Perdono e pentimento
di don Silvio Longobardi
Dal Vangelo secondo Luca (Lc 17,1-6)
In quel tempo, Gesù disse ai suoi discepoli: «È inevitabile che vengano scandali, ma guai a colui a causa del quale vengono. È meglio per lui che gli venga messa al collo una macina da mulino e sia gettato nel mare, piuttosto che scandalizzare uno di questi piccoli. State attenti a voi stessi! Se il tuo fratello commetterà una colpa, rimproveralo; ma se si pentirà, perdonagli. E se commetterà una colpa sette volte al giorno contro di te e sette volte ritornerà a te dicendo: “Sono pentito”, tu gli perdonerai». Gli apostoli dissero al Signore: «Accresci in noi la fede!». Il Signore rispose: «Se aveste fede quanto un granello di senape, potreste dire a questo gelso: “Sràdicati e vai a piantarti nel mare”, ed esso vi obbedirebbe».
Il commento
“Se il tuo fratello commetterà una colpa, rimproveralo [epitímēson] ; ma se si pentirà [metanoēsē], perdonagli” (17,3). Luca sembra meno magnanimo di Matteo, quest’ultimo, infatti, presenta il perdono fraterno (il contesto è quella della comunità ecclesiale) come un impegno assoluto ed essenziale che non ammette deroghe (Mt 18, 21-22). Nel testo di Luca, invece, il perdono viene concesso solo se il colpevole si pente e riconosce il suo errore. Questa ulteriore specificazione rende più ragionevole la concessione del perdono. È anche importante sottolineare che il pentimento di cui si parla in questo brano non è assimilabile ad una generica ritrattazione ma è la conseguenza di una sincera e profonda conversione espressa qui sia con il verbo metanoeîn (17,3) che con epistréphein (17,4). Il perdono è una medicina che guarisce molte ferite e non raramente s rivela come il punto di partenza di una storia nuova. Giovanni Paolo II ricordava che “la giustizia umana è sempre fragile e imperfetta, esposta com’è ai limiti e agli egoismi personali e di gruppo”. Per questo, aggiungeva non può esserci vera giustizia senza il perdono che “risana le ferite e ristabilisce in profondità i rapporti umani turbati” (Messaggio per la Giornata della Pace, 2002).

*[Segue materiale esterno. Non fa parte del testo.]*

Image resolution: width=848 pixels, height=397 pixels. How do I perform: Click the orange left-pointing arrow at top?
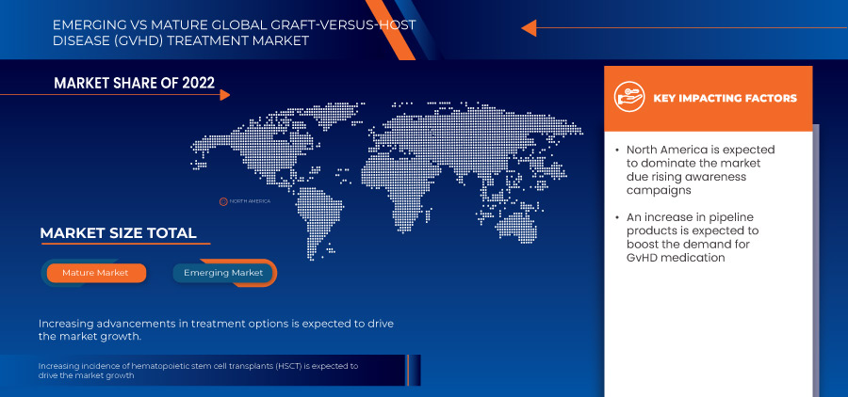click(529, 28)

Per questo motivo il perdono deve essere concesso a tutti e senza condizioni. E tuttavia, l’evangelista qui pone l’accento sulla responsabilità dell’uomo. Non dobbiamo rifiutare il perdono ma possiamo – e stando al testo dobbiamo – chiedere la consapevolezza dell’errore commesso. Non per umiliare il fratello ma per sollecitare un vero pentimento, presupposto essenziale del cammino di conversione e di santificazione. Se manca il perdono non c’è giustizia. Ma dobbiamo anche dire che se manca il pentimento sincero, l’uomo non cambia rotta e rischia di restare prigioniero del male. Non esiste un equilibrio perfetto tra perdono e pentimento ma la bilancia deve pendere dalla parte del perdono, ricordando che “mentre eravamo ancora peccatori, Cristo è morto per noi” (Rm 5,8). È una grazia difficile da praticare e per questo da chiedere con una preghiera ancora più intensa e sincera.